Give back every record precisely.
____________
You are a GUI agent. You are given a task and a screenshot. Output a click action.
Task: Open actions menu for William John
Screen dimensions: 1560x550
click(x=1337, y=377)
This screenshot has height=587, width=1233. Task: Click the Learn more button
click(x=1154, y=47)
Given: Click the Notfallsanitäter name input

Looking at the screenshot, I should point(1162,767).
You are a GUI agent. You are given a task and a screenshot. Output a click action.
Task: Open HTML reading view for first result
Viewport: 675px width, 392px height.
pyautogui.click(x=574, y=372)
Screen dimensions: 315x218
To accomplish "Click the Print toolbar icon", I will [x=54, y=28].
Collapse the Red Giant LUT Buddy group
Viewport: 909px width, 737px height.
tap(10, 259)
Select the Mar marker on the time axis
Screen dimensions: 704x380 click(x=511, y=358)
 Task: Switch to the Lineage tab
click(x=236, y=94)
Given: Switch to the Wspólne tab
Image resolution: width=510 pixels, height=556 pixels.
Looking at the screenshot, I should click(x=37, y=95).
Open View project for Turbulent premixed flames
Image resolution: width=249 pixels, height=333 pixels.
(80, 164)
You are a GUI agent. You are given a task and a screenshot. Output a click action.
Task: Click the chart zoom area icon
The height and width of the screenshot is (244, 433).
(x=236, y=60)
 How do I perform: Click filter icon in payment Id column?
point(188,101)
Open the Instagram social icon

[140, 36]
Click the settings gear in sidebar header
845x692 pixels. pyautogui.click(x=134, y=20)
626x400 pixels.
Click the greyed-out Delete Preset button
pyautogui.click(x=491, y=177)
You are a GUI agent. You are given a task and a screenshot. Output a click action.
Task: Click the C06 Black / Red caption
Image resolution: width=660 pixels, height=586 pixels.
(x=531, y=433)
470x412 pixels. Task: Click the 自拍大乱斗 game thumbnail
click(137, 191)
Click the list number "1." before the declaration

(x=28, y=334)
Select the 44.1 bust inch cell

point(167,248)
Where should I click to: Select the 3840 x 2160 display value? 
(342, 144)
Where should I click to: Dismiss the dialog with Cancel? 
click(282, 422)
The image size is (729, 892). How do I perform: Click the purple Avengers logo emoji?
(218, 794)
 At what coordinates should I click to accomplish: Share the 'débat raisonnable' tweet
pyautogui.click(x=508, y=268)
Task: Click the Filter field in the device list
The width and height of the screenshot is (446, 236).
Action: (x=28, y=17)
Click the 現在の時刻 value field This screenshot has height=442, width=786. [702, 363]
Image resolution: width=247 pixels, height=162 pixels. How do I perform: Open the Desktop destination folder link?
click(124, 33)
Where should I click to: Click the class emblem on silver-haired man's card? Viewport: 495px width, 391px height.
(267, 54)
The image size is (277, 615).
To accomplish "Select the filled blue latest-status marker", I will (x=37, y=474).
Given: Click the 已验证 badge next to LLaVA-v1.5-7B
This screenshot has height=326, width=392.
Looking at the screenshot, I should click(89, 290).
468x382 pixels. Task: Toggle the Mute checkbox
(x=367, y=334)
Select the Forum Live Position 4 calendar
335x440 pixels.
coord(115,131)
____________
■ Reply to the task:
You are a GUI agent. You are given a task and a screenshot. Output a click action.
Task: Open actions menu for William John
Screen dimensions: 1560x550
click(x=1337, y=377)
This screenshot has height=587, width=1233. Task: Click the Learn more button
click(x=1154, y=47)
Given: Click the Notfallsanitäter name input

Looking at the screenshot, I should point(1162,767).
You are a GUI agent. You are given a task and a screenshot. Output a click action.
Task: Open HTML reading view for first result
Viewport: 675px width, 392px height.
pyautogui.click(x=574, y=372)
Screen dimensions: 315x218
To accomplish "Click the Print toolbar icon", I will [x=54, y=28].
Collapse the Red Giant LUT Buddy group
Viewport: 909px width, 737px height.
tap(10, 259)
Select the Mar marker on the time axis
Screen dimensions: 704x380 click(x=511, y=358)
 Task: Switch to the Lineage tab
click(x=236, y=94)
Given: Switch to the Wspólne tab
Image resolution: width=510 pixels, height=556 pixels.
Looking at the screenshot, I should click(x=37, y=95).
Open View project for Turbulent premixed flames
Image resolution: width=249 pixels, height=333 pixels.
(80, 164)
You are a GUI agent. You are given a task and a screenshot. Output a click action.
Task: Click the chart zoom area icon
The height and width of the screenshot is (244, 433).
(x=236, y=60)
 How do I perform: Click filter icon in payment Id column?
point(188,101)
Open the Instagram social icon

[140, 36]
Click the settings gear in sidebar header
845x692 pixels. pyautogui.click(x=134, y=20)
626x400 pixels.
Click the greyed-out Delete Preset button
pyautogui.click(x=491, y=177)
You are a GUI agent. You are given a task and a screenshot. Output a click action.
Task: Click the C06 Black / Red caption
Image resolution: width=660 pixels, height=586 pixels.
(x=531, y=433)
470x412 pixels. Task: Click the 自拍大乱斗 game thumbnail
click(137, 191)
Click the list number "1." before the declaration

(x=28, y=334)
Select the 44.1 bust inch cell

point(167,248)
Where should I click to: Select the 3840 x 2160 display value? 
(342, 144)
Where should I click to: Dismiss the dialog with Cancel? 
click(282, 422)
The image size is (729, 892). How do I perform: Click the purple Avengers logo emoji?
(218, 794)
 At what coordinates should I click to accomplish: Share the 'débat raisonnable' tweet
pyautogui.click(x=508, y=268)
Task: Click the Filter field in the device list
The width and height of the screenshot is (446, 236).
Action: (x=28, y=17)
Click the 現在の時刻 value field This screenshot has height=442, width=786. [702, 363]
Image resolution: width=247 pixels, height=162 pixels. How do I perform: Open the Desktop destination folder link?
click(124, 33)
Where should I click to: Click the class emblem on silver-haired man's card? Viewport: 495px width, 391px height.
(267, 54)
The image size is (277, 615).
To accomplish "Select the filled blue latest-status marker", I will (x=37, y=474).
Given: Click the 已验证 badge next to LLaVA-v1.5-7B
This screenshot has height=326, width=392.
Looking at the screenshot, I should click(89, 290).
468x382 pixels. Task: Toggle the Mute checkbox
(x=367, y=334)
Select the Forum Live Position 4 calendar
335x440 pixels.
coord(115,131)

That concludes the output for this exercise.